Recently, Gordon contacted me to tell me that he was feeling a bit down and unfulfilled in his work doing web design, and that he wanted some career advice. I had him take the Multiple Natures Test to give me some insights to guide him in the right direction. While I know him probably well, I still had him take the test to be sure I was not making any biased judgments. The MN Test essentially looks at 19 personality traits (multiple intelligences and multiple natures), and creates a “personality print”, i.e., an index of the individual's strengths and weaknesses. After it searches through a database of careers, and generates a list of the professions that match his personality.
After Gordon took the test, I opened the software to check the results, and what I saw almost knocked me off my chair. At the top of the list of matching careers was “Early Childhood Educator”. While I knew the MN Test was very accurate (we have done validation studies that have yielded extremely high results), this type of validation was uncanny. I analyzed why this career would match, and noticed that Gordon's entertaining nature was extremely high (that i knew, because he was always very funny). In addition, he possessed a dominant educative nature, that is, the tendency to teach others. Along with a number of other key strengths, it appeared that Gordon's personality was ideally suited for instructing young children. And this made total sense when I saw how he created learning activities that were fun and innovative; there is sufficient evidence in research that games, play-based learning, and fun are recipes that lead to higher levels of learning (preventing boredom, increasing interest in learning, increasing attention span, involvement, etc.).

• • • •

EXERCISE BRIEF: In the passage about Gordon's career test, which career appeared at the top of his list of matching careers?

EXTRACTED INFORMATION:
• • • •

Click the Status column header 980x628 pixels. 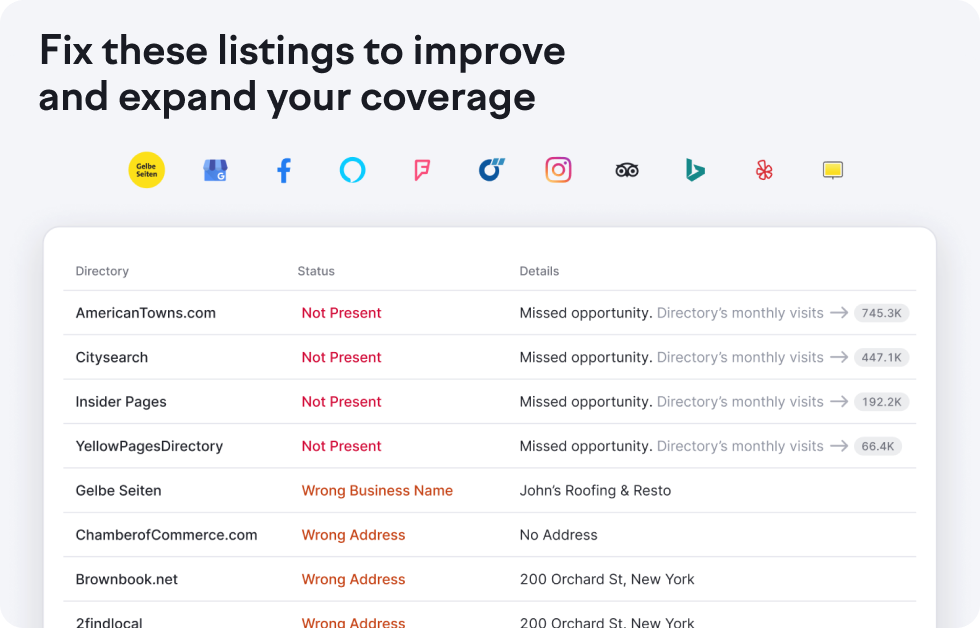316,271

• • • •

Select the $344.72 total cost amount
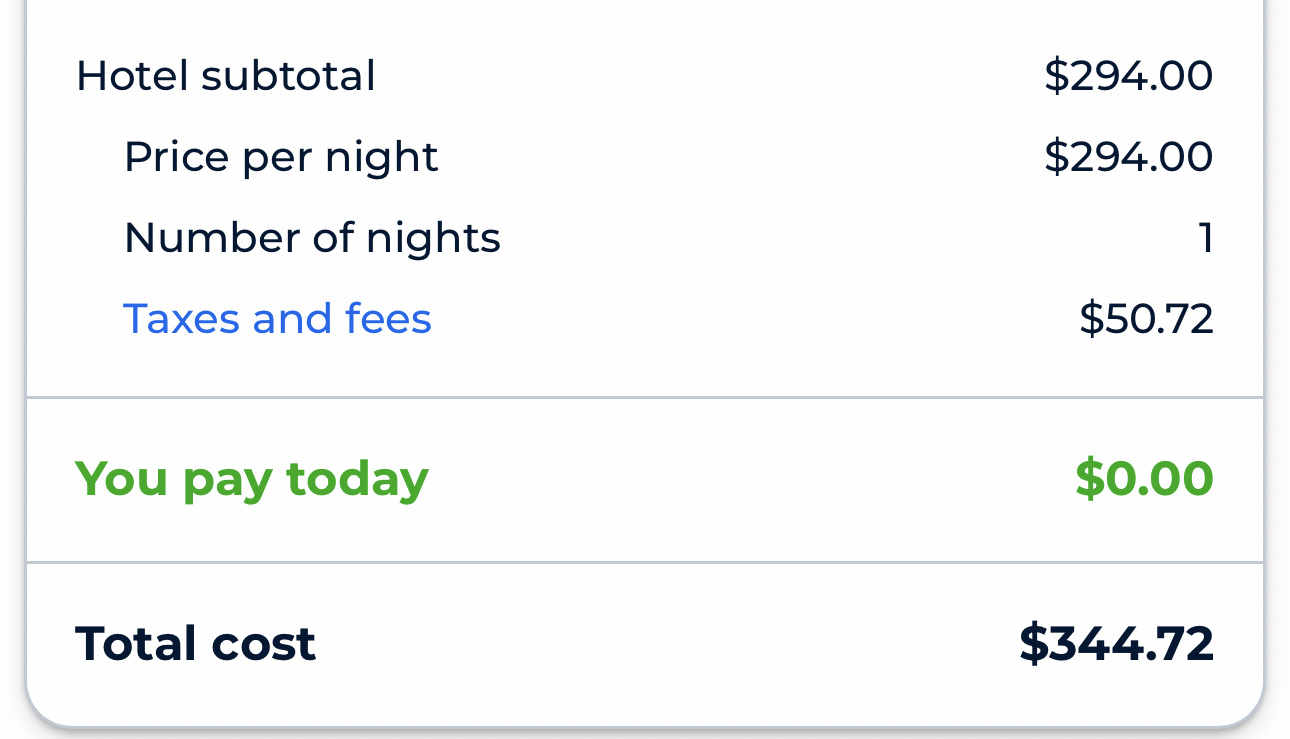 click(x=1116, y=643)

• • • •

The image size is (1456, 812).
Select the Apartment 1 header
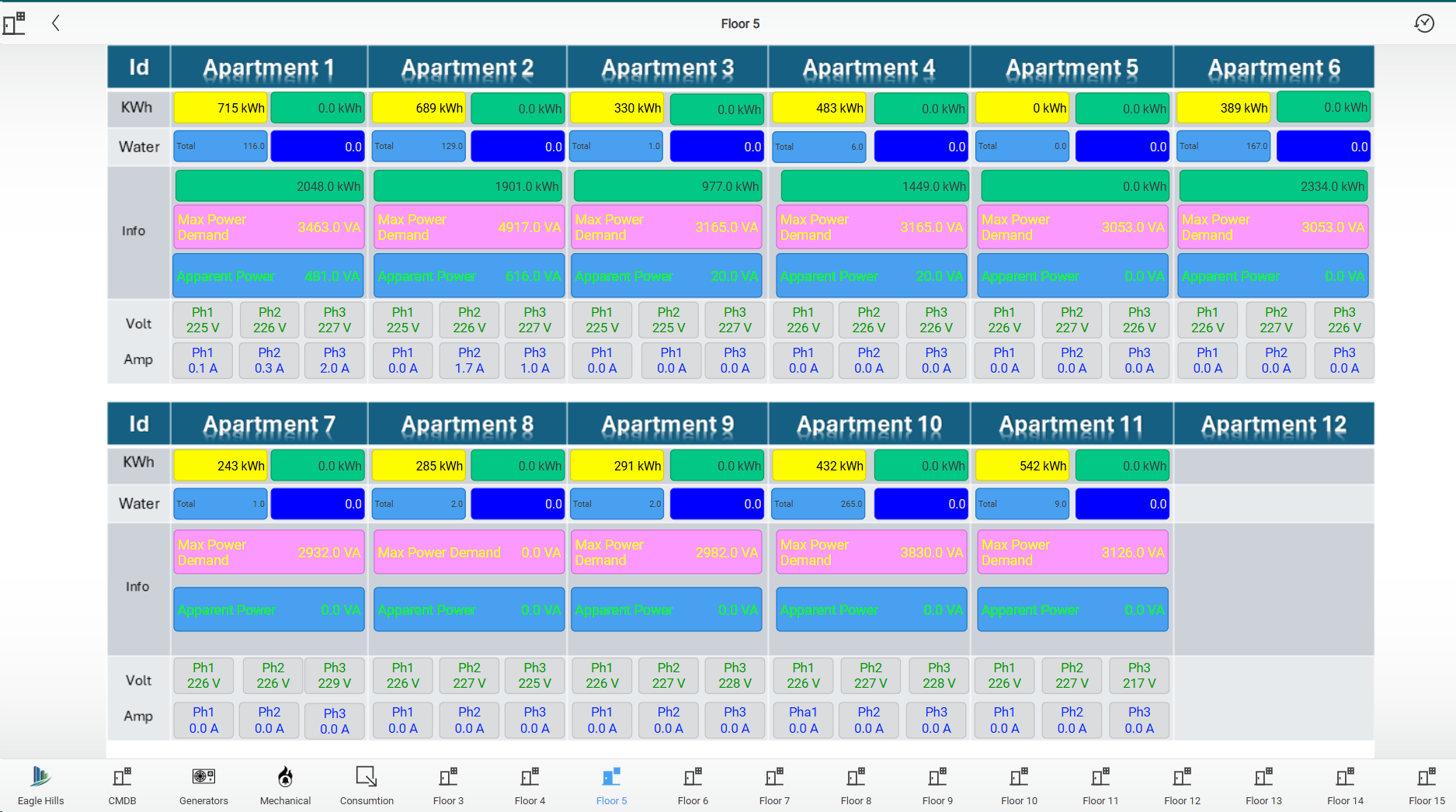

• • • •

OUTPUT FOR THIS TASK: Early Childhood Educator